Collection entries
########
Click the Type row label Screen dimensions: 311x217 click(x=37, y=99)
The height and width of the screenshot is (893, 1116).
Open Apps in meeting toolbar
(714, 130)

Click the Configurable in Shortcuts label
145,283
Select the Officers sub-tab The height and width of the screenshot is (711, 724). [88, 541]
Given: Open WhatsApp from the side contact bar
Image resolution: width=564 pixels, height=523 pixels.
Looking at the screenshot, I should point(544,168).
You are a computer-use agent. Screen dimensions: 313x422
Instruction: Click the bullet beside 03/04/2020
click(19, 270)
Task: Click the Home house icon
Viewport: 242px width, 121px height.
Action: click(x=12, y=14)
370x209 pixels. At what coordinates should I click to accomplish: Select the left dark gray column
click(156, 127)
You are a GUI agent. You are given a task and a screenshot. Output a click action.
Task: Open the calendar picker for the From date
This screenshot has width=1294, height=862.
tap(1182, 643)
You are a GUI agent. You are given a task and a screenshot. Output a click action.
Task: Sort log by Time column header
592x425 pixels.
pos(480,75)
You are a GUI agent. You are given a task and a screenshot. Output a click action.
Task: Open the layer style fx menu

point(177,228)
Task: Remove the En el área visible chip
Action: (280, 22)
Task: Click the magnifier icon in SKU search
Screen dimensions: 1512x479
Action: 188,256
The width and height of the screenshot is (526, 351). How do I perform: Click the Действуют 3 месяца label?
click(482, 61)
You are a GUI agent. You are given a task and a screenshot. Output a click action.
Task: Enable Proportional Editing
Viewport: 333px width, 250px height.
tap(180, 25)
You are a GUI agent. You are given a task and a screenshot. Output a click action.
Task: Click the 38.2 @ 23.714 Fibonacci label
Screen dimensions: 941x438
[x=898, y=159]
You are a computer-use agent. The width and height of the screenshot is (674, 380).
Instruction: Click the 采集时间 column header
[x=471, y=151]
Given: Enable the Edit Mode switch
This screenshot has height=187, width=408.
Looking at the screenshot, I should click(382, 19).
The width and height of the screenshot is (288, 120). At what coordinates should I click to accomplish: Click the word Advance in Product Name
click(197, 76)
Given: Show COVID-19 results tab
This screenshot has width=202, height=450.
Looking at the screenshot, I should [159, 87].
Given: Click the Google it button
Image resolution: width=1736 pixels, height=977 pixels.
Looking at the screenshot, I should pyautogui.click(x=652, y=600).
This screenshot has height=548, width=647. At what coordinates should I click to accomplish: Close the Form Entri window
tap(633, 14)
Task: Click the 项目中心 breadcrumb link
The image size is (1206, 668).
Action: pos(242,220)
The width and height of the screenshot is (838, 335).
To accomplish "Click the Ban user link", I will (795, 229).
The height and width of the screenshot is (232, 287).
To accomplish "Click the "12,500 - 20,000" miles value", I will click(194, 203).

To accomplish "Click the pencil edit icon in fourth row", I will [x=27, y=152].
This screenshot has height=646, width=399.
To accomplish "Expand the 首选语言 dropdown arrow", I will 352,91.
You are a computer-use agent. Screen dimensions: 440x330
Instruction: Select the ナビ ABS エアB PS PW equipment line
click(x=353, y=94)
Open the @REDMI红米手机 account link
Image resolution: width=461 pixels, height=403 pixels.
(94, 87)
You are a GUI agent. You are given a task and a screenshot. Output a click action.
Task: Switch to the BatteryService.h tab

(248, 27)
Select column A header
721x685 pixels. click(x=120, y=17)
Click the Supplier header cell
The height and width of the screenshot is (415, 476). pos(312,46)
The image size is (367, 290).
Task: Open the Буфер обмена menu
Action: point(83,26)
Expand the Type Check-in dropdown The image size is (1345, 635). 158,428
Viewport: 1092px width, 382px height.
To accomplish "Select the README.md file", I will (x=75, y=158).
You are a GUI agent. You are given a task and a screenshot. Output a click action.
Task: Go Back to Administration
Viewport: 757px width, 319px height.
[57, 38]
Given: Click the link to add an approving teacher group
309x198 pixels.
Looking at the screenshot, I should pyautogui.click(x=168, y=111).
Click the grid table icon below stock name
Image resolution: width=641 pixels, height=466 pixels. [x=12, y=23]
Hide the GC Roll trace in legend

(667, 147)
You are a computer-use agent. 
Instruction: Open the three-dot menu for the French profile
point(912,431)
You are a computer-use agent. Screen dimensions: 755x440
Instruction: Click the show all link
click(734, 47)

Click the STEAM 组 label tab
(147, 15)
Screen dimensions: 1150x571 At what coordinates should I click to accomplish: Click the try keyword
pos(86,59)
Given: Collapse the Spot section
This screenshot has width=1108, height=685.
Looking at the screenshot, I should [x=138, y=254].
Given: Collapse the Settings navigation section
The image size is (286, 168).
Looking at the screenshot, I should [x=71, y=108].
########
Exercise
Above are the records; copy each line from them that includes the string "computer".

Output below
You are a computer-use agent. Screen dimensions: 313x422
You are a computer-use agent. The width and height of the screenshot is (674, 380).
You are a computer-use agent. Screen dimensions: 440x330
You are a computer-use agent. 
You are a computer-use agent. Screen dimensions: 755x440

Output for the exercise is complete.